Se han estrenado ya en el nuevo Teatre Lliure los dos montajes shakespearianos que produjo el Teatro Arriaga de Bilbao, y Nuria Cuadrado charló con él para este periódico, y cerró su relato con una frase de Pasqual que resume bien lo que él ha aportado al teatro: «Un espectáculo es contemporáneo cuando conecta con el espectador». Conectar, hacer vivo y actual todo lo que pone en escena, sea una obra de Koltés, sea una de García Lorca, sea como ahora, con un Hamlet doblado de una Tempestad.

Y lo ha hecho a lo largo de una vida en permanente itinerancia.En Reus de adolescente, en Polonia cuando quiso aprender, en Gràcia cuando se fundó el Teatre Lliure y luego, huyendo del tedio, huyendo del provincianismo, también en el Madrid locamente creativo de la movida, y luego en el París convertido en capital europea también del teatro. Ahora en Bilbao.

Si alguna cosa caracteriza la poética de Lluís Pasqual es su universalidad. En tiempos de parroquialismo, el espíritu universal no está de moda, y la ideología aldeana, las actitudes narcisistas, dominan no sólo nuestra política sino también nuestra vida cultural.El que se va es incluso mal mirado, tan mal como el que busca horizontes creativos lejos de la producción local, por mucho que ésta sea mediocre, aburrida, inane.

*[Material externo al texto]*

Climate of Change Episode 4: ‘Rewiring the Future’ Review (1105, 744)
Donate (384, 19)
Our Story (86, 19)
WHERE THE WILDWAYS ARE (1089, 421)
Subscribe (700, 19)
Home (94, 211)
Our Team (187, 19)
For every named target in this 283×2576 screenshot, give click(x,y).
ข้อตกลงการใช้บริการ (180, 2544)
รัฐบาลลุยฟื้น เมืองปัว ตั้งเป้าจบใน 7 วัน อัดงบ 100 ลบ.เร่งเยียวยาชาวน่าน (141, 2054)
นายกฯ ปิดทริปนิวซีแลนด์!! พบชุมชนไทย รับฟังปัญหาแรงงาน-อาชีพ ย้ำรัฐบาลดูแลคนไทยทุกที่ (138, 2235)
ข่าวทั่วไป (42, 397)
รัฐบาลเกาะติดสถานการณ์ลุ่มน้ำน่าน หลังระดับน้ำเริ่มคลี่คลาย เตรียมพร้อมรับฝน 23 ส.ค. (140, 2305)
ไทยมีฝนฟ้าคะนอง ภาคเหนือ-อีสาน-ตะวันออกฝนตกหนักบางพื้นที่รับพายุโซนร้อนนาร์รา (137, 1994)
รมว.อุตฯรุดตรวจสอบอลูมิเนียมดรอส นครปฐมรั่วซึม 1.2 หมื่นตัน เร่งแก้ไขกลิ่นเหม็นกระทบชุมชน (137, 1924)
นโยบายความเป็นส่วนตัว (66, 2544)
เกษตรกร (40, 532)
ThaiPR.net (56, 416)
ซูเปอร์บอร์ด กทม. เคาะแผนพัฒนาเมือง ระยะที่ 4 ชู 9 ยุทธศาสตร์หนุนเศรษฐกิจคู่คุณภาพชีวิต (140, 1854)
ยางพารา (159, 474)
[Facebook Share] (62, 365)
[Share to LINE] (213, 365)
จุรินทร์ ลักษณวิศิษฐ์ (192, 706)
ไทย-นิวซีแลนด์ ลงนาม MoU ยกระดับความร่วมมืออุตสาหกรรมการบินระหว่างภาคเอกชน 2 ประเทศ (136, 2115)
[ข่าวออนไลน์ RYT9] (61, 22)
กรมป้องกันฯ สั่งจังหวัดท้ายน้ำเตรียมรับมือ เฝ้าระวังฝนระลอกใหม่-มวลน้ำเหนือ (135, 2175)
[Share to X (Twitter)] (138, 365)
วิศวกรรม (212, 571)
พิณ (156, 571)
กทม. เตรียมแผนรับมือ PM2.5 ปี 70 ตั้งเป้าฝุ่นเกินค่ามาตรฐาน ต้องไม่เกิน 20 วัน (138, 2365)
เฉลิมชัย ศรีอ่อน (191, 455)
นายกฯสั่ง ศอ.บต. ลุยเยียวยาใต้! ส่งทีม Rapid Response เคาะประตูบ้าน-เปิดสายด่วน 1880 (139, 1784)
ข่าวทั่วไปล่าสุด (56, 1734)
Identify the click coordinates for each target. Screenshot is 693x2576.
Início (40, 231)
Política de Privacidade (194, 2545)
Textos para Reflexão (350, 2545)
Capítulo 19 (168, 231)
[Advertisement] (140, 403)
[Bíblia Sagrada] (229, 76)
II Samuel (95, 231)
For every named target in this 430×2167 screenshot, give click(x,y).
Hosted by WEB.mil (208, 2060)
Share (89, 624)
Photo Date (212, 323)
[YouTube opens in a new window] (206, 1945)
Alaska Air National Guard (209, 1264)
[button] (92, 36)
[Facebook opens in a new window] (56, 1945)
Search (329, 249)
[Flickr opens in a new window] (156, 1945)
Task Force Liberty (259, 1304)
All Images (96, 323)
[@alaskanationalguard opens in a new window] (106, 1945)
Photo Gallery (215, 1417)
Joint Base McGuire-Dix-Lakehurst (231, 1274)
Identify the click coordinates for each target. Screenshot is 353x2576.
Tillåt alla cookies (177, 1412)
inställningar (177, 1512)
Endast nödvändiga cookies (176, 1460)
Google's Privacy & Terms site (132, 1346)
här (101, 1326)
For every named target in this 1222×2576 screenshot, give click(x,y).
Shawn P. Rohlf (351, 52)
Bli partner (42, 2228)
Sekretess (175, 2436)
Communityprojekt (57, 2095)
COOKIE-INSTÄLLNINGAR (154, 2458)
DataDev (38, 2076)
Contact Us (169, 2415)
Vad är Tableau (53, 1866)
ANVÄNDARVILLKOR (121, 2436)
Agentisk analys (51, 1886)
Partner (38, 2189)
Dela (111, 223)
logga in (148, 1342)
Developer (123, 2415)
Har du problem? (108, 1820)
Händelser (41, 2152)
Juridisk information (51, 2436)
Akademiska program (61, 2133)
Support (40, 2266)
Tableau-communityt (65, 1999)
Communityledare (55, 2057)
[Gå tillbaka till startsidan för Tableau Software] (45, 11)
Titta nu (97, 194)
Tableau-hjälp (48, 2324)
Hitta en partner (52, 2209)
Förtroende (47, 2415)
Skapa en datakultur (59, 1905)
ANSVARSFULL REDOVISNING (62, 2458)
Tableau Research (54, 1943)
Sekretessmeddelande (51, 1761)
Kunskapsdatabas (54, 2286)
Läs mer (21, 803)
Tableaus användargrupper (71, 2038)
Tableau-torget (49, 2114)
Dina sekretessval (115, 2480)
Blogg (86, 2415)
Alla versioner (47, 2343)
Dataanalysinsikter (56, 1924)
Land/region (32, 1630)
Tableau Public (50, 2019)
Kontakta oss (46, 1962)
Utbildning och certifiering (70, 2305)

Frente a la tediosa tendencia a buscar raíces, nada mejor que la oxigenante idea de andarse por las ramas, a ver hasta dónde llegan, sin miedo a caerse y darse un trompazo. Y eso no le impide a Pasqual volver a casa. Lo siguiente será dirigir un Belbel, ahora que el pobre Sergi se ha convertido en funcionario del Teatre Nacional de Catalunya. Pasqual es como ese catalán que, cuando ha hecho falta, se ha ido por ahí, a Cuba y Argentina, a Hong Kong y a Ginebra.

De Ginebra acaba de regresar mi amigo, y ahora también autor de mi pequeña editorial, Félix de Azúa. Lo comentábamos ayer con él: este país vuelve a recordar amargamente la Cataluña aburrida y pequeña de los años en que unos cuantos decidimos exiliarnos por falta de oxígeno. Eran los tiempos en que Terenci hizo su periplo París-Londres-Roma, y sólo regresó cuando se sintió con fuerzas para vivir de espaldas a las tonterías rampantes que dominaban el cotarro.

Félix se lo está pensando, muy en serio. Es posible que se vaya a vivir unos años a mil kilómetros de aquí. Pasqual ya lo ha hecho muchas veces. Tiene aquí su casa, una casa de farero en lo alto de Vallvidrera y desde la que se ve mucho mar. Pero para poco por estos lares. Algunos se lo echan en cara. Funcionarios de corazón, vividores de la cultura. Otros pensamos que es una suerte que haya todavía catalanes errantes, gente que sabe muy bien dónde están las raíces y que no necesita perder un instante más mirándolas, que prefiere aventurarse por las ramas, explorarlas, arriegarse a que una se parta. Es mejor romperse la crisma que vivir la vida entera componiendo la figura triste y maloliente del caganer.